Why does the TEM Client appear to read so many bytes from the hard disk?
One of the greatest features of TEM is its ability to report results very quickly while using few system resources.
Resolving the problem
In order to achieve this, the TEM Client is constantly checking relevance expressions in Fixlet messages to see if they are relevant. There are several hundred Fixlet messages that check for tens of thousands different files, registry keys, system information, etc..
The TEM Client is optimized to run in a way that has a negligible affect on the system performance. The memory footprint, cpu usage, etc. are all very low. Also, the TEM Client responds well to computers that are currently in use by "taking a back seat" if another process is taking a lot of system resources.
The performance monitor is indicating that the TEM Client is reading files at the rates that you are indicating. Included in the "IO Read Bytes" metric is the file version checks, registry accesses, etc. mentioned above. This is normal usage and you will see similar results on most computers that you install the TEM Client on.

_SOURCE DATA_
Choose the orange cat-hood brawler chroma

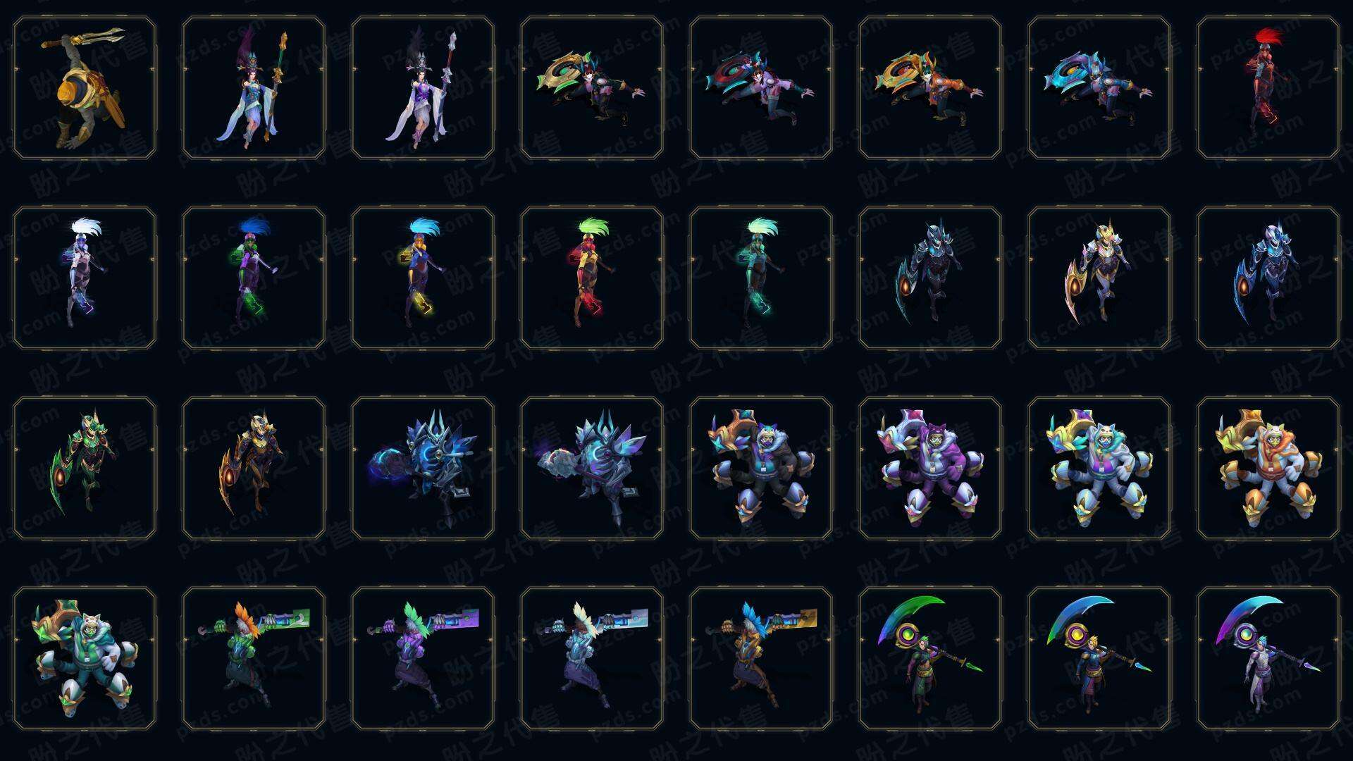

_TASKS FOR THIS EXERCISE_
**a.** In the TEM Client passage, how does the client respond when another process is taking a lot of system resources?
**b.** Name every kind of item that the TEM Client passage says Fixlet messages check for.
**c.** Resume the TEM Client passage after its final sentence.
The data has nothing to do with the TEM Client passage.

_RESPONSES FOR EACH TASK_
**a.** It takes a back seat.

**b.** Files, registry keys, and system information.

**c.**
The constant reading the number of bytes might seem like it would slow down a computer; however, there is a subtle issue in the way that perfmon.exe reports the "IO Read Bytes" statistics. Instead of reporting physical disk accesses, the "IO Read Bytes" reports all accesses including accesses to the file system cache. The file system cache is much faster than actually reading information from the physical hard disk so that reading tens of thousands of bytes per second is essentially a "free" operation in the sense that it has a negligible performance cost to the computer.
To verify the information, you can open the performance monitor and add the "File Read Bytes/sec" under the "System" performance object. On an idle computer, you will see that this number is probably close to the "IO Read Bytes/sec" for the BESClient process. (Note that the explanation for the "File Read Bytes/sec" says that this metric includes accesses to the File System Cache.) Now add the "Disk Read Bytes/sec" under the "PhysicalDisk" performance object. You should see that this number is 0.000 which indicates that no expensive disk accesses are slowing down your computer.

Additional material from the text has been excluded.